** Work instructions **
Filter this material down to the lines that contain the string "computer", and return those lines.

** Records provided **
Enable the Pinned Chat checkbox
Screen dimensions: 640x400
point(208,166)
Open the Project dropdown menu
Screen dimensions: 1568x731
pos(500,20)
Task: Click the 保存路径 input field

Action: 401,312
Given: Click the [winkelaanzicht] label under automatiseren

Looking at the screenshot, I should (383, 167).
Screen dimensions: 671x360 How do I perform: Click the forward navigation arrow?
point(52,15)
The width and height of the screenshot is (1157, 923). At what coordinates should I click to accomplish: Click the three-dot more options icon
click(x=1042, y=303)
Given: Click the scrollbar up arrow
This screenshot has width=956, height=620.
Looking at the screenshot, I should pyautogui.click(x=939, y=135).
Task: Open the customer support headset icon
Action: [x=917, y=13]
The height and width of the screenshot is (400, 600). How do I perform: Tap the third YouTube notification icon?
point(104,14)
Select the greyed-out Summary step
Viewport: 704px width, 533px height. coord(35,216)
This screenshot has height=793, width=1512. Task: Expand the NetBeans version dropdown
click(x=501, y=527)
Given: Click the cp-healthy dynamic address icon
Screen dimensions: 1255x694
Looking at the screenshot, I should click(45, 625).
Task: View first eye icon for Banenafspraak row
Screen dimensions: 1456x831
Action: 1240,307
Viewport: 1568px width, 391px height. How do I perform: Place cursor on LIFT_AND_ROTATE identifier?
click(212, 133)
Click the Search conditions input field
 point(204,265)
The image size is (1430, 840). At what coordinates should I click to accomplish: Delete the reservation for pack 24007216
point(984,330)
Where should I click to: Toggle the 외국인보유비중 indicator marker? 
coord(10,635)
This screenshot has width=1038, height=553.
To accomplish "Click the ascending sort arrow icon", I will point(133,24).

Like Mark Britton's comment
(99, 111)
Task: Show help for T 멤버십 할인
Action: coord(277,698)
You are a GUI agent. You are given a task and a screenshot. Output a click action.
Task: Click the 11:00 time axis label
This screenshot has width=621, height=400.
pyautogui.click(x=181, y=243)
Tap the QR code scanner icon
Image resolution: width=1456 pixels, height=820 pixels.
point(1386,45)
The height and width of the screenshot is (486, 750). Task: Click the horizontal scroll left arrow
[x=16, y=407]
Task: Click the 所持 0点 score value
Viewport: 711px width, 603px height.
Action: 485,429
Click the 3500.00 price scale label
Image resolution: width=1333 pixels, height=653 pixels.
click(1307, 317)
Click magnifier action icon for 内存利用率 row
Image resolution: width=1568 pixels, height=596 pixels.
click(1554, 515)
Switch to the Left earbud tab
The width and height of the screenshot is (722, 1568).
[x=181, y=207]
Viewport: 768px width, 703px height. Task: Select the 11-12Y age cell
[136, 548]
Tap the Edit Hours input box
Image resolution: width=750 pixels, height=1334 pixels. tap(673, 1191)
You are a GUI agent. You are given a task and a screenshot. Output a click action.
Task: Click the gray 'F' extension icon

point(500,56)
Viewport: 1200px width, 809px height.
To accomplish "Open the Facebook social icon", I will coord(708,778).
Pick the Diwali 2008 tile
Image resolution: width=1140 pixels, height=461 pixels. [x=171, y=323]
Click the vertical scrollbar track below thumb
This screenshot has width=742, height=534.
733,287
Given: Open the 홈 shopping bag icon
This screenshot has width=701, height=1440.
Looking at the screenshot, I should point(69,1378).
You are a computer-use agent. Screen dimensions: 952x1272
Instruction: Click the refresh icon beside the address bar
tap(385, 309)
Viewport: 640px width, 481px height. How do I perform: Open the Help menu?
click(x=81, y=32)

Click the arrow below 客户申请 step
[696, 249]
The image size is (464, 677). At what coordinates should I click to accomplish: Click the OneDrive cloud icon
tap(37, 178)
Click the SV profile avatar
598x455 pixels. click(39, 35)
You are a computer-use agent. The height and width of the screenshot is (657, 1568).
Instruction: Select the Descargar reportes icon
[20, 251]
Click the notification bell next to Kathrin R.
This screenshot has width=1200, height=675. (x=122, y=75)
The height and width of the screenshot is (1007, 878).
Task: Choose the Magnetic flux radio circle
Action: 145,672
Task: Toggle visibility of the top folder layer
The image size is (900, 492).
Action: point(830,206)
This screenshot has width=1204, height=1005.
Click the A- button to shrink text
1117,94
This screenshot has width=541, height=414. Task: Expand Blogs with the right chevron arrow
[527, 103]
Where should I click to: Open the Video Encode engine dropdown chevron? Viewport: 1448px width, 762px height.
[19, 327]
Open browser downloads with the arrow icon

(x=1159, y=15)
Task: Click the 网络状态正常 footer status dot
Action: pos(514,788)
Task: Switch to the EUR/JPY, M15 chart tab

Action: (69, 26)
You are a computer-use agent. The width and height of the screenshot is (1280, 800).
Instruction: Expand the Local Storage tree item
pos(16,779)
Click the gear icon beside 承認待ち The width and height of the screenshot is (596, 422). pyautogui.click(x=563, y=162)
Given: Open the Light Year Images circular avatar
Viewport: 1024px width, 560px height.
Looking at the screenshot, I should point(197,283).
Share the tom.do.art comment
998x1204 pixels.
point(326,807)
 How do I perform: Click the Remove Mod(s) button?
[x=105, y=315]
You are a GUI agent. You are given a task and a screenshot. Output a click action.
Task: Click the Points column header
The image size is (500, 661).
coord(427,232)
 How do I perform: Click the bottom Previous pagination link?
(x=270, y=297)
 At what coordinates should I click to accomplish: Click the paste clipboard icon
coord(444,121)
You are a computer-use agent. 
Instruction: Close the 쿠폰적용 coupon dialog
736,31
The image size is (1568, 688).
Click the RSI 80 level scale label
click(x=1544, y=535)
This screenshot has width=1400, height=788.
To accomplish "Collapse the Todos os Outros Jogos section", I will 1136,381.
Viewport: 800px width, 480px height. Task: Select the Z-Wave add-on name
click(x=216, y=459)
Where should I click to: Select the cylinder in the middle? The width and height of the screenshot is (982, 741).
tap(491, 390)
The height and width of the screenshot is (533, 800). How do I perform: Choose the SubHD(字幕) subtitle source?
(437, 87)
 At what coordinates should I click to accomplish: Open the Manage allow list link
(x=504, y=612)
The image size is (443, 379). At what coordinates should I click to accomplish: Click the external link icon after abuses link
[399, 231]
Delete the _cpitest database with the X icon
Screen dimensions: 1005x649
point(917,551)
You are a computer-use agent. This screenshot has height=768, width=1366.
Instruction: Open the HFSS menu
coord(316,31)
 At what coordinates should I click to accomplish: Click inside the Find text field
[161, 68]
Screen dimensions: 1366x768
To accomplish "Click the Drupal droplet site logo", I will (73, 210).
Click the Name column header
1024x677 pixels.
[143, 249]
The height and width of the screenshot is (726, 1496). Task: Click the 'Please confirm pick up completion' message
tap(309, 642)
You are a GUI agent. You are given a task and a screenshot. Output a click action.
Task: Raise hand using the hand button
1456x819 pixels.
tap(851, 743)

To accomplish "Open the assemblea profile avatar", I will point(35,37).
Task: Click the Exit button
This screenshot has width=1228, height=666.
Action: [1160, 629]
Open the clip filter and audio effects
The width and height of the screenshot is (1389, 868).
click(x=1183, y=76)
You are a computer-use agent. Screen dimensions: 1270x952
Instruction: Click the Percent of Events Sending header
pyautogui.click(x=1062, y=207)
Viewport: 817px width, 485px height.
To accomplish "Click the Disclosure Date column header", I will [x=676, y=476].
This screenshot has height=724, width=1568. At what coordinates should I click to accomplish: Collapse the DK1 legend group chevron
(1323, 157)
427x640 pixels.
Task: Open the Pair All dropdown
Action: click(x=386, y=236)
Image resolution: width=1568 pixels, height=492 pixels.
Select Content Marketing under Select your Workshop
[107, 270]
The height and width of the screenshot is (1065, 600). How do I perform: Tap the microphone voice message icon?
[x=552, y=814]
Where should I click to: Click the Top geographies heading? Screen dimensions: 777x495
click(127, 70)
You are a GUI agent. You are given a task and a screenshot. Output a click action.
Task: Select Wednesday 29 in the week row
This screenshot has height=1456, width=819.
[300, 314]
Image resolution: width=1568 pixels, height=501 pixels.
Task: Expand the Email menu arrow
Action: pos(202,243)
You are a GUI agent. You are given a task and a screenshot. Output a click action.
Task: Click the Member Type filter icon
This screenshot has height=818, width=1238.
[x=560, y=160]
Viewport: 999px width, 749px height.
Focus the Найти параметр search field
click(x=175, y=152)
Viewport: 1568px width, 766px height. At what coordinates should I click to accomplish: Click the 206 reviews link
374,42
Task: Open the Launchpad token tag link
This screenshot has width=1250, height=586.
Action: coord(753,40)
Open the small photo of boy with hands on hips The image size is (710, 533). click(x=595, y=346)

** Problem solution **
You are a computer-use agent. Screen dimensions: 952x1272
You are a computer-use agent. The height and width of the screenshot is (657, 1568).
You are a computer-use agent. The width and height of the screenshot is (1280, 800).
You are a computer-use agent. 
You are a computer-use agent. This screenshot has height=768, width=1366.
You are a computer-use agent. Screen dimensions: 1270x952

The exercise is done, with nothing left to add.